Dans le Magazine Management de janvier un dossier complet intitulé « les Obama français du business ». La réussite des « minorités visibles » – sans être impossible – reste difficile en France. Comme l’annonce un titre : « Un DRH noir dans une entreprise française est encore une étrangeté ».

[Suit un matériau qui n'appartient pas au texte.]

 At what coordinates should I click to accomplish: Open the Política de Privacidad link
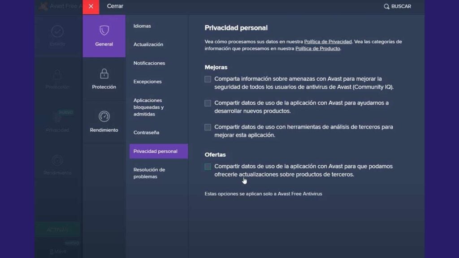[x=328, y=42]
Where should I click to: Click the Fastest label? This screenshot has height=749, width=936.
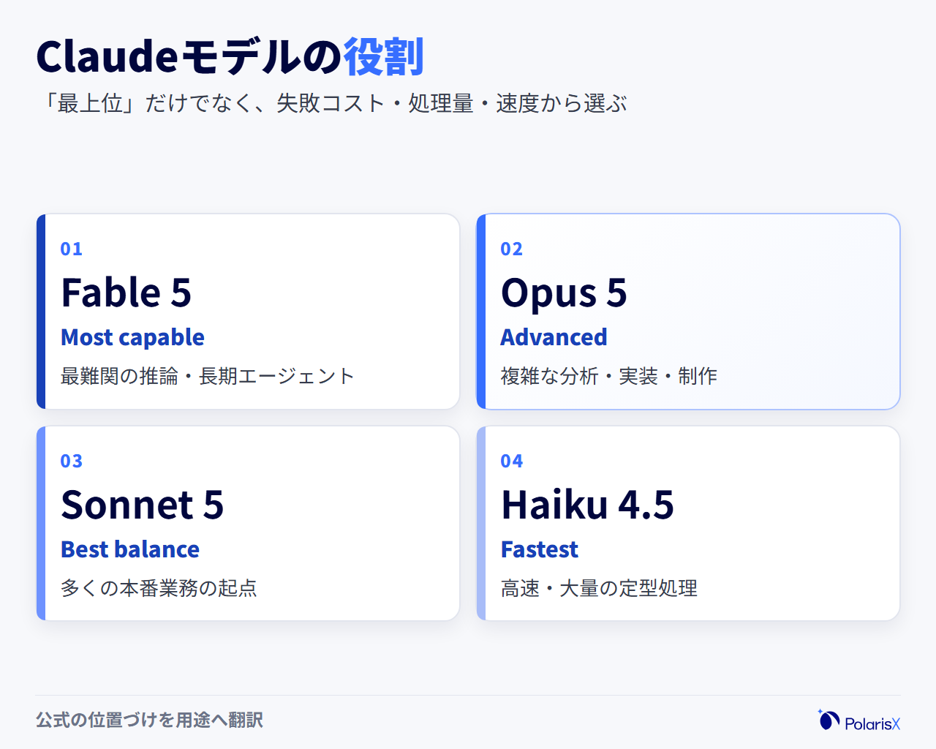pos(540,549)
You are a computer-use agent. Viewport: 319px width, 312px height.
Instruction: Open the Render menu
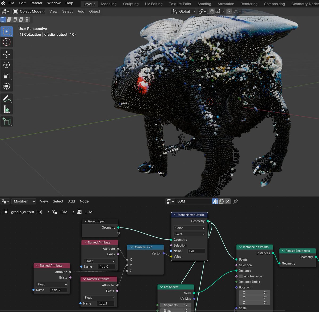(36, 3)
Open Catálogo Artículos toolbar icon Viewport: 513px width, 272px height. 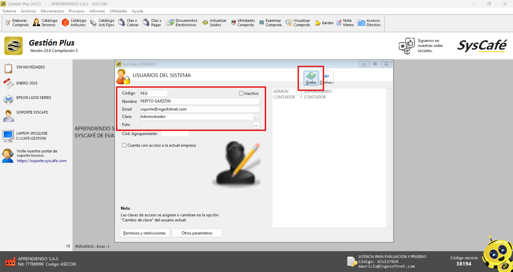(65, 22)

Parmi les portraits j’ai retenu celui de Mourad Boudjellal – « J’ai défié les préjugés racistes » :
« Rien à perdre. » c’est la devise de ce fils d’un agent de la propreté algérien et enfant de « Chicago », le quartier chaud de Toulon. Fan de bandes dessinées, il a créé sa librairie à 22 ans, puis sa maison d’édition, Soleil, à 30. Grâce à quelques coups bien sentis ( « Rahan », « Tarzan », puit le phénoménal « Lanfeust », il est devenu le troisième éditeur français de BD. Depuis il roule en Ferrari et s’est offert le Rugby Club toulonnais. Tout un symbole dans une ville administrée, par le front national. « J’ai réussit aussi parce que je n’ai jamais donné prise au banquier qui notait « à surveiller » sur mon dossier.
Ce que l’on retient de ce dossier c’est que le diplôme permet à de nombreux « étranger » ou fils « d’étrangers » de progresser. Sans ce passeport l’entrepreneuriat reste alors le seul véritable ascenseur social.